En effet, je suis incapable de dormir
avec un plan Q. Je me suis retrouvée coincée quelques fois, et je
passe alors des nuits affreuses. L'angoisse est telle que ça me
ballonne terriblement si bien qu'à chaque fois que je sombre dans
les bras de Morphée je suis réveillée par le bruit de mes
flatulences (glamour, n'est-il pas ?). Quand, terrassée par la
fatigue, les yeux sortant de la tête, la migraine affleurant sous
mes sourcils, le cerveau retourné, je fini par dormir par paquet de
dix ou quinze minutes, il n'est pas rare que le jour perce déjà.
Donc, le jeudi de l'ascension, j'avais
préparé le petit lit dans le bureau. Je comptais m'y réfugier en
tant que de besoin.
Mais lorsqu'il s'est agit de fermer la
lumière, le monsieur a exigé que je tente de dormir avec lui,
contrevenant aux consignes de madame et à ce qui avait été
convenu. Lui rappelant ses engagements, il prétendit avoir arraché
le droit de dormir avec moi avant le départ de sa femme. J'ai eu
beau lui dire que je n'allais pas fermer l'œil, il s'installa dans
mon dos, m'enferma dans ses deux bras, et me demanda d'essayer. Je
n'avais alors plus la force de me battre contre cet énergumène qui
avait passer la soirée et une partie de la nuit à m'assaillir de
ses désirs et autres fantaisies (au nombre desquelles il avait
évoqué la possibilité de baiser sans capote !) et j'avais, de
surcroit, un débat en cours avec moi-même que je voulais
poursuivre.
Alors, allongée dans le lit, le
monsieur collé sur le dos, ligotée dans ses deux bras, je me mis à
tourner et retourner dans ma tête le dilemme qui m'habitait depuis
la veille. J'étais encore sous le coup de l'accusation d'égoïsme
de G. Alors qu'il me semblait que c'était lui qui avait fait preuve
d'une égocentrisme choquant, il me reprochait de ne pas prendre en
considération ses petits problèmes d'intendance d'homme en couple
aux trop rares moments de liberté. Quoiqu'il en soit de la réalité
des égoïsmes comparés, l'épisode qui nous avait conduit a notre
première discorde m'invitait plus que fermement à voir notre
relation sous un jour nouveau.
J'avais cru que notre relation était
un peu plus qu'un plan Q qui se décommande comme on décide de ne
finalement pas aller au cinéma pour préférer un pot en ville.

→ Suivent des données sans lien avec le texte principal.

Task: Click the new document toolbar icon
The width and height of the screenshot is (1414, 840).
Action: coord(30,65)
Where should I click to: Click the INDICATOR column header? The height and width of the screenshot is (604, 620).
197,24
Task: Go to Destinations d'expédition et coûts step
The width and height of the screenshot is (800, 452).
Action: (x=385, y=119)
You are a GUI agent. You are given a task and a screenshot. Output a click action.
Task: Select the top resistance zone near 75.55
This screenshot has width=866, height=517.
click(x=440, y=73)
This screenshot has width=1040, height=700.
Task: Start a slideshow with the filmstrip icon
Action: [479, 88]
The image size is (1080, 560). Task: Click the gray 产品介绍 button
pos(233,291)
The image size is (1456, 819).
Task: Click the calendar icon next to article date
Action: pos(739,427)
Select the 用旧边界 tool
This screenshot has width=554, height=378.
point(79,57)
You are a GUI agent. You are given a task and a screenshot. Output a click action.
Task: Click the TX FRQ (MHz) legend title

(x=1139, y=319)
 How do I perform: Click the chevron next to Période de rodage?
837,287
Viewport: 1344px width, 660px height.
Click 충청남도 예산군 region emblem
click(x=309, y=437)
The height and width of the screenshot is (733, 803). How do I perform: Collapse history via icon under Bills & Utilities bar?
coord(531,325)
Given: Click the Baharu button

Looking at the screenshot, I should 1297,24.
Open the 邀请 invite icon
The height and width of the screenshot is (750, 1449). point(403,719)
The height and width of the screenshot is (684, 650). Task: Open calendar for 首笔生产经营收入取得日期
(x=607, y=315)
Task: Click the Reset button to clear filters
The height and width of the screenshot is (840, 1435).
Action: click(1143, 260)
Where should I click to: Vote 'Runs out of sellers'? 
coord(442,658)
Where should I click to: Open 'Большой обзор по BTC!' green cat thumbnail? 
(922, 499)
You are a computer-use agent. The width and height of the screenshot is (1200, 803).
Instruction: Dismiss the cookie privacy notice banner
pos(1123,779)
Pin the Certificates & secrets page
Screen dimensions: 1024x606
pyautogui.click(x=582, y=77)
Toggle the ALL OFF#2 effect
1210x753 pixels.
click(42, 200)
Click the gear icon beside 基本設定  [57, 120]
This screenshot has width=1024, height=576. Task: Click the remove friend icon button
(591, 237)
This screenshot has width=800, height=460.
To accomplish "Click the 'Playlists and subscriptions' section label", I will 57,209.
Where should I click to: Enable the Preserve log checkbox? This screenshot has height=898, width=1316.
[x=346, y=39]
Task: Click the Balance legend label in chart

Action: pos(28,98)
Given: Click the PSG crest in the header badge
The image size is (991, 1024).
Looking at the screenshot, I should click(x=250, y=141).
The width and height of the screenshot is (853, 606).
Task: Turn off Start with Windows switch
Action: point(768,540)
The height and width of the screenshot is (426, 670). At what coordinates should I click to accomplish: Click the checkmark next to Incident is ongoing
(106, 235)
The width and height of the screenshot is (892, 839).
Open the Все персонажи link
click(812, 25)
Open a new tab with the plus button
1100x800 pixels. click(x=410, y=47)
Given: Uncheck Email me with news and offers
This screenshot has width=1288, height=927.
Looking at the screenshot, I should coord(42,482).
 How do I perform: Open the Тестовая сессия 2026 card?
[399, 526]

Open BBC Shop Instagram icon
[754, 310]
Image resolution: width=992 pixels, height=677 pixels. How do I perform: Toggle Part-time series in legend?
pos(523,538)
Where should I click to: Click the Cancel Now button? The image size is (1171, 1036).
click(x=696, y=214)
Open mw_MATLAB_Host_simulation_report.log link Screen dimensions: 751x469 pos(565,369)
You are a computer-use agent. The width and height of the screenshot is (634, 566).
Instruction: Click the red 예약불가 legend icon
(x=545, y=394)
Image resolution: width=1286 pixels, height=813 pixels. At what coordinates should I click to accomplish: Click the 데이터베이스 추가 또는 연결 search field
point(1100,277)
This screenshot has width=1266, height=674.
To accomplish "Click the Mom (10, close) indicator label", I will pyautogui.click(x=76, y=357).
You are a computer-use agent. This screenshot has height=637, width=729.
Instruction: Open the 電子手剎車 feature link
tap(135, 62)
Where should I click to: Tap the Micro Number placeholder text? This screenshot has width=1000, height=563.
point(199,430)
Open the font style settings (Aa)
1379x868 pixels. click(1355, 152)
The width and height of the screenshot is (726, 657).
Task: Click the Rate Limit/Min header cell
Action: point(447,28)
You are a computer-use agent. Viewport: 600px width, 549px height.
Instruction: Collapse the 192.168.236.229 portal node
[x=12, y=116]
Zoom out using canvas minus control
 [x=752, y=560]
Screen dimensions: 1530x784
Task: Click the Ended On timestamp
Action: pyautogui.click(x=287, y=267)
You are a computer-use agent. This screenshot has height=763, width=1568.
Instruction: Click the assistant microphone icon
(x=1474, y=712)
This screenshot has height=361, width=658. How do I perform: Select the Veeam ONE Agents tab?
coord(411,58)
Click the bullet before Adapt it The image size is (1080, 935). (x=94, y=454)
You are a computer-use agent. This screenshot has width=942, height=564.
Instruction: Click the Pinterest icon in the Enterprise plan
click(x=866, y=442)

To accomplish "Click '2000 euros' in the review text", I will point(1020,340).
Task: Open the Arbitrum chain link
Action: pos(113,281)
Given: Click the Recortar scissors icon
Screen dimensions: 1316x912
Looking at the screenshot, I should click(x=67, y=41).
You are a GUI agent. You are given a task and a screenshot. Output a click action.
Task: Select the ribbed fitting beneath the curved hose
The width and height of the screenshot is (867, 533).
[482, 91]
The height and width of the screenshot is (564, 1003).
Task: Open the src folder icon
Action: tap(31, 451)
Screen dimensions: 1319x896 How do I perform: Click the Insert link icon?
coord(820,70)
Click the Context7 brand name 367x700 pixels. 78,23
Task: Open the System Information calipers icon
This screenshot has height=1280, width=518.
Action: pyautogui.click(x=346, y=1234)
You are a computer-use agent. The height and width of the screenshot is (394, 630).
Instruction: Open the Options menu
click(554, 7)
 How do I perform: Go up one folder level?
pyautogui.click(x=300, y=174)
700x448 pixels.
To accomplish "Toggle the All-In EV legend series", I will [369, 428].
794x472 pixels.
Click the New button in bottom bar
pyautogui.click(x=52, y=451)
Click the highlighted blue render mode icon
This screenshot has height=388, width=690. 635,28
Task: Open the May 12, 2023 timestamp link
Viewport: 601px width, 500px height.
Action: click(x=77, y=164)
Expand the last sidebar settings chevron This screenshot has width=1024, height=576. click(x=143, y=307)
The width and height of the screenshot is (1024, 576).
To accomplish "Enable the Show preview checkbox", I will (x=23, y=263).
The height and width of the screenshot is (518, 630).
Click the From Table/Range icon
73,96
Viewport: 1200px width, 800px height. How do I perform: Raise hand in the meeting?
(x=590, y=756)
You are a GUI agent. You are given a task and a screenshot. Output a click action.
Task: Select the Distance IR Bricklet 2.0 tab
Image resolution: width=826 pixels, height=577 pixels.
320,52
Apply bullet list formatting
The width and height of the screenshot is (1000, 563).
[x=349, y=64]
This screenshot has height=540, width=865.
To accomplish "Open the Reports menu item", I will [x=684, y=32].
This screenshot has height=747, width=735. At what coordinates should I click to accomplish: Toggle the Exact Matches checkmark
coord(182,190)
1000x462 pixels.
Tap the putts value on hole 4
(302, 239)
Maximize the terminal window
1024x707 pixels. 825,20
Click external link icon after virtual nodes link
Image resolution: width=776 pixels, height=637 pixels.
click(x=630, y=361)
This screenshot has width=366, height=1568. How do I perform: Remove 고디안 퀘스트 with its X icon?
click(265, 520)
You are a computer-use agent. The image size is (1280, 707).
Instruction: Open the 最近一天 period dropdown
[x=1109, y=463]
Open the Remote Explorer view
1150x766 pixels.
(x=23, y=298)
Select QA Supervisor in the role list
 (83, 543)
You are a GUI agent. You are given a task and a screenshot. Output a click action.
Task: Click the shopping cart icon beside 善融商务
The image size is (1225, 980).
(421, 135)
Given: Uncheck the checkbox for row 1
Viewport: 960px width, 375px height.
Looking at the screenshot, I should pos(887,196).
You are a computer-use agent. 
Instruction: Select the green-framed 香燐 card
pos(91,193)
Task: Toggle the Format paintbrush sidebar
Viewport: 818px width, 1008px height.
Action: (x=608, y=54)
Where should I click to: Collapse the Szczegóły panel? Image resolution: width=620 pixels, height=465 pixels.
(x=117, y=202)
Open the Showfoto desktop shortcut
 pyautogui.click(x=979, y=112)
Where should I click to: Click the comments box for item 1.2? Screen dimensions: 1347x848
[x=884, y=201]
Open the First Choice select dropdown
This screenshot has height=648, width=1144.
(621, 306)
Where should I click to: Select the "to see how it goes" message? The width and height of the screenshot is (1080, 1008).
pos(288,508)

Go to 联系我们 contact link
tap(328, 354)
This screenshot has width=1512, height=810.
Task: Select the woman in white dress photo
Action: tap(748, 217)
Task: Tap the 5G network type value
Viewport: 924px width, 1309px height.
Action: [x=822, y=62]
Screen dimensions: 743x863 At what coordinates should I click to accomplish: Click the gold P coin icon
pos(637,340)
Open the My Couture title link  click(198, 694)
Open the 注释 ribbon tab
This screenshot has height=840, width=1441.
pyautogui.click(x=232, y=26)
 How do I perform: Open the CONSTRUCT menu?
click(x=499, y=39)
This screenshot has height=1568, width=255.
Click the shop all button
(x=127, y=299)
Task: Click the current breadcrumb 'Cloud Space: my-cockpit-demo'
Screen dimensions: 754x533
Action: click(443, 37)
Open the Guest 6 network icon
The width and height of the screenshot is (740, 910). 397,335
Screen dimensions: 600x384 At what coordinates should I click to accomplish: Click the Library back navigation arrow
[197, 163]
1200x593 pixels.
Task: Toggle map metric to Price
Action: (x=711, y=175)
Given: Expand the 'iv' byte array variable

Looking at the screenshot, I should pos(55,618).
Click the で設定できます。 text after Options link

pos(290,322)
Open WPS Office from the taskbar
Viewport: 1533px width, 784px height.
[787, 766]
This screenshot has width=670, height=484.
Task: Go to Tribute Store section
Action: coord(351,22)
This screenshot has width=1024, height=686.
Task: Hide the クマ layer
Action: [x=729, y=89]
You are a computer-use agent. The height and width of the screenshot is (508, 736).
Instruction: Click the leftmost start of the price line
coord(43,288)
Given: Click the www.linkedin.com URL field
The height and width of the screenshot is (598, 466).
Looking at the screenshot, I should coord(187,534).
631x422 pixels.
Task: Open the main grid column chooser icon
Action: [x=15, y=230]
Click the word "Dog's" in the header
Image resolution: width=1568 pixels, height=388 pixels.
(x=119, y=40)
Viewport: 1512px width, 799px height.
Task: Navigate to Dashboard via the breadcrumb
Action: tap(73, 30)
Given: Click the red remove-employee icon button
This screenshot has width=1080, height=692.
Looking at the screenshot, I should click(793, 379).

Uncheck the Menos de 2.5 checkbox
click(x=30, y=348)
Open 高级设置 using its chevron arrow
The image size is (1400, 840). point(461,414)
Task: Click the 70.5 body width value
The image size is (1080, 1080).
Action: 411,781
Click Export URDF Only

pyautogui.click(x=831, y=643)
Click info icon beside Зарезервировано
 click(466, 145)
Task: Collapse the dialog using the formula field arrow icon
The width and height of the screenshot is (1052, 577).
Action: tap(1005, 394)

Visiblement, pour G., il en allait tout autrement. Je me torturais
donc pour décider d'une attitude à adopter, partagée entre mon
envie de rompre, blessée que j'étais au plus profond de moi, et mon
envie de lui, de le voir encore, aussi souvent que possible. Je
considérai, dépitée, qu'aucune fois je ne lui avais fait faux
bond, que j'avais toujours été présente pour lui, même quand ses
disponibilités ne m'arrangeaient pas, même quand ses créneaux nous
comptaient chichement les minutes. Encore une fois, j'avais
l'impression d'avoir donné sans mégoté, et que le retour était
décevant. Comment donner avec parcimonie, comment, en quelque sorte,
m'économiser pour éviter, inlassablement, de me consumer dans le
dépit et l'aigreur ? Comment, désormais, limiter mon investissement
quand je faisais tout cela sans y penser, parce que je suis ainsi.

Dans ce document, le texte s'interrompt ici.